Another glaring problem is the lack of certified athletic trainers on site at practices and games. Just 37 percent of high schools employ a full-time athletic trainer, according to a NATA survey released this year. More than half have a part-time trainer, and three-quarters have access to a trainer at games.
In too many instances, a coach who is untrained as a medical professional is on the front line of decision-making about an injured player’s health. When it comes to determining threat levels that different injuries pose -- from concussions and spinal problems to heat- and heart-related issues -- athletic trainers are almost indispensable.
“These are areas where the care that athletes receive in the first few minutes of recognizing they are in distress dictates, for the most part, the outcome of that athlete’s injury,” said Dr. Scott Sailor, the president of NATA.
The structure of high school sports, which are governed largely on a state-by-state basis, creates a major barrier for implementing uniform safety standards.
There are, however, signs that everyone is taking the problem more seriously. Most of the state-level changes that have taken place have come in the last five years, Casa said. In March, NATA and the American Medical Society for Sports Medicine held a conference at NFL headquarters in New York that brought together medical experts and high school athletic association officials from all 50 states. They discussed best practices to prevent catastrophic injuries, and the two organizations plan to reconvene the group next year at the NCAA’s headquarters in Indianapolis.

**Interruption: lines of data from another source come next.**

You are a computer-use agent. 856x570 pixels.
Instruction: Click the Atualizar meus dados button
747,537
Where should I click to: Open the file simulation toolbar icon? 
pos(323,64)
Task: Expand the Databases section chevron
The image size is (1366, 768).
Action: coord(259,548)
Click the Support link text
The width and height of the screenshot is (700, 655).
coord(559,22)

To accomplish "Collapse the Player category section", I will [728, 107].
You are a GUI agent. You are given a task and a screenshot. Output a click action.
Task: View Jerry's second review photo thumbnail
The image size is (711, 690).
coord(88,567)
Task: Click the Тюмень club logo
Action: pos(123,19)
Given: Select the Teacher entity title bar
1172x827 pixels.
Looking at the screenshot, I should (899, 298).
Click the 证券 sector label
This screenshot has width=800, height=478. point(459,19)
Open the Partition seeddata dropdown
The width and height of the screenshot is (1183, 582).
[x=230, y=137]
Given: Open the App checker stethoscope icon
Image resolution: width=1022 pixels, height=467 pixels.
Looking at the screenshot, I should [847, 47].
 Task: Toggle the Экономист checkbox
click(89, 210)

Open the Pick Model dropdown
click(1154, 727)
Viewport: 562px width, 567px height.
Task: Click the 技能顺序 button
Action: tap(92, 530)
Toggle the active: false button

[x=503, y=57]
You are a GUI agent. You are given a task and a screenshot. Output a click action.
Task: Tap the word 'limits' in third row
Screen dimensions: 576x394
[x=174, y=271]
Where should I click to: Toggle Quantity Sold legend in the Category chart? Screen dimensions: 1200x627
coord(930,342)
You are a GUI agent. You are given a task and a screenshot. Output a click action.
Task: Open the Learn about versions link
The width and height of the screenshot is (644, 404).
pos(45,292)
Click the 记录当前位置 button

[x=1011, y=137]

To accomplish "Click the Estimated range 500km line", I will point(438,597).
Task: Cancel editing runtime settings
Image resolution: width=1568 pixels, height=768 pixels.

The National Federation of State High School Associations has recommended further changes to tackling rules in an effort to limit head injuries, NFHS executive director Bob Gardner said, and even Congress has hinted at trying to take action that could require schools to implement concussion management protocol. Newly formed advocacy groups have organized other conferences and symposiums to address the dangers of high school sports, which are hardly limited to football.
“We have the evidence now in a lot of these areas,” Casa said. “It’s just, how can we get this whole thing moving faster without having to wait for kids to die?”
UPDATE: 5:50 p.m. -- Andre Smith, a 17-year-old football player at Bogan High School in Chicago, died early Friday morning after playing in a high school football game the night before, ABC7 reported. Smith reportedly suffered an injury during the game and, according to his family, experienced brain swelling afterward. He is the seventh high school football player to die in the 2015 season.